[Start of Attachment]

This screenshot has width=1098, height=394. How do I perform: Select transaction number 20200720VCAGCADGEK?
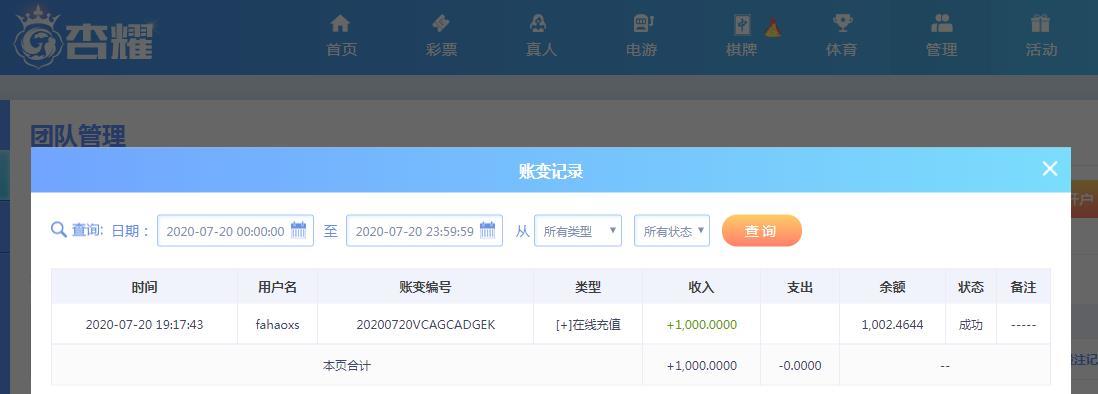426,325
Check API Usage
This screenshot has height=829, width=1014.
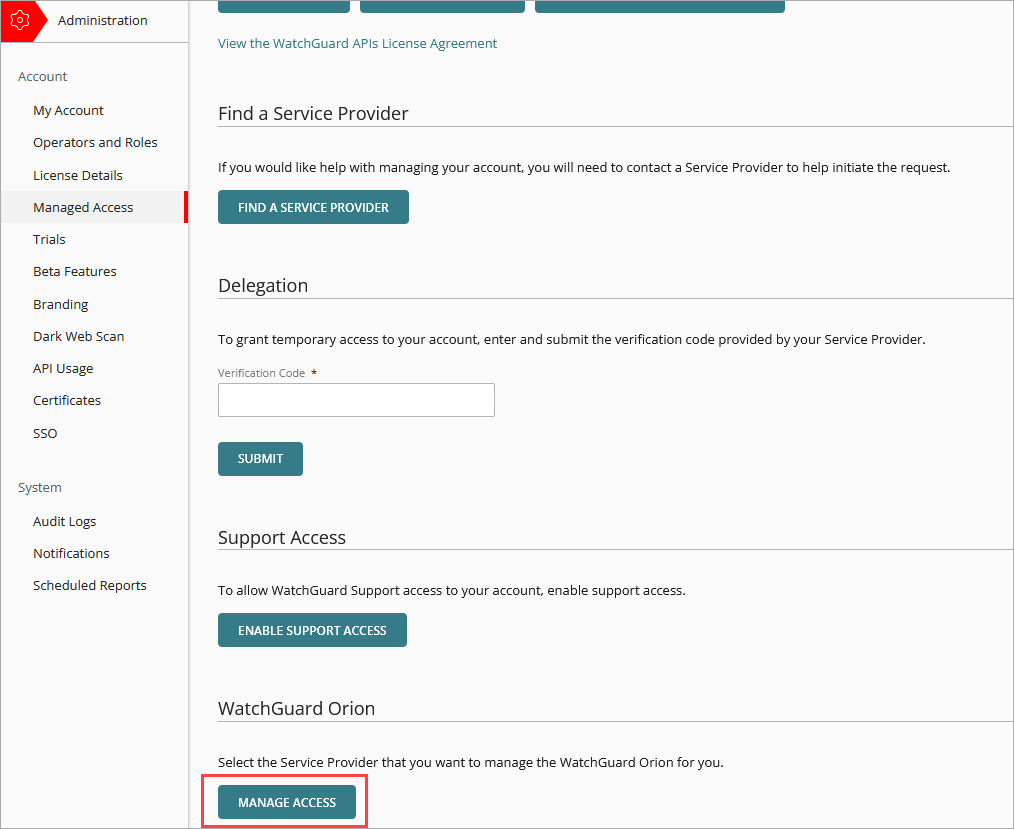63,368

[End of Attachment]

**What is needed**
Copy the material verbatim. The pictures are not part of the copy.

**Solution to this task**
This screenshot has width=1098, height=394. How do I perform: Select transaction number 20200720VCAGCADGEK?
426,325
Check API Usage
This screenshot has height=829, width=1014.
63,368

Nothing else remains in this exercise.